We still know too little about Rootham to place him. Certainly if we rely only on commercial recordings we are hard put to it. There is this disc which has come and gone and gone and come over the last two decades. First issued in 1987 just four years after the launch of the CD on CDC 7 49021 2 it made little impact though it was reissued and then deleted again in 1992. It was pre-dated by the Lyrita LP of the robust and athletic First Symphony rejoicing in Blissy garb. Earlier this year it was reissued on CD. The BBC has over the years supplemented the picture with two visionary works – the supple and splendidly singable Ode on the Morning of Christ’s Nativity and the Second Symphony – as completed by Rootham’s Cambridge friend, Patrick Hadley. Then in the 1980s there was a broadcast of the impressionistic Septet by the Northern Sinfonia Wind Ensemble. Add to this a privately made LP of two chamber works from the 1920s, the Suite for flute and piano and the Violin Sonata – the latter impressive in all its sturdy cantabile glory projected by Barry Wilde with Rootham champion Alan Fearon (piano) who also plays a key role in this recording. These are all works worthy of recording projects with the Ode and the Sonata standing tall in all but the most exalted company.
 
The succinct and magical Yeats setting The Stolen Child recalls Moeran’s Nocturne in its quiet and undulating gentle ecstasy. The Miniature Suite is for solo piano and strings. It is a gentle production with a kinship with the Finzi Eclogue, the Parry string suites, RVW’s Dives and Lazarus, Armstrong Gibbs, the lighter Dyson and even some Grainger – try the smiling Molto vivace. Like the Yeats setting, City in the West is quite masterly in its instant capturing of atmosphere and the subtle balancing of orchestra and choir.
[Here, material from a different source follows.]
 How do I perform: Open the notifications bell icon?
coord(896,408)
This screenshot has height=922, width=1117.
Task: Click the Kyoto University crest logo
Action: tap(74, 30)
It clothes Bristol, that much-loved city, in a Delian sunset glow, still warm and dramatically ecstatic; a touch here also of what Vaughan Williams did for Oxford in An Oxford Elegy. I owe a perceptive insight to Percy Young’s 1987 note when relating the lambently-bathed purely orchestral Psalm of Adonis to Kodaly – perhaps his Summer Evening. Avian sounds mingle and enliven this warm evocation which may also passingly recall Delius and Finzi. That lissom rising woodwind-topped figure just near the start is also used in The Stolen Child – something of a Rootham ‘autograph’.
 
Finally comes the three movement work For the Fallen – a setting of Binyon. This links thematically with the other three ‘British Composers’ CDs issued by EMI this Remembrance Day month – each touching on war, memory and loss. For the Fallen has the same qualities as the other works here. Add to these a satisfying drum-underpinned tread rising to the majesty achieved by RVW in Dona Nobis Pacem, by Bliss in Morning Heroes and at the end by Howells in Hymnus Paradisi. A year later Elgar set the same poem as part of his triptych of Binyon settings, Spirit of England.
 
This is a comparatively short-playing CD but the music here will be found immediately rewarding despite the words not being provided. That it has returned to the catalogue raises some hopes that the record companies have not forgotten Rootham. He does not deserve oblivion. His Ode on the Morning of Christ’s Nativity (soprano, choir and orchestra, 45 mins) is a major work by anyone’s reckoning. It is as much deserving of revival on disc as Maurice Jacobson’s Hound of Heaven and Nathaniel Dett’s The Ordering of Moses. More Rootham, please.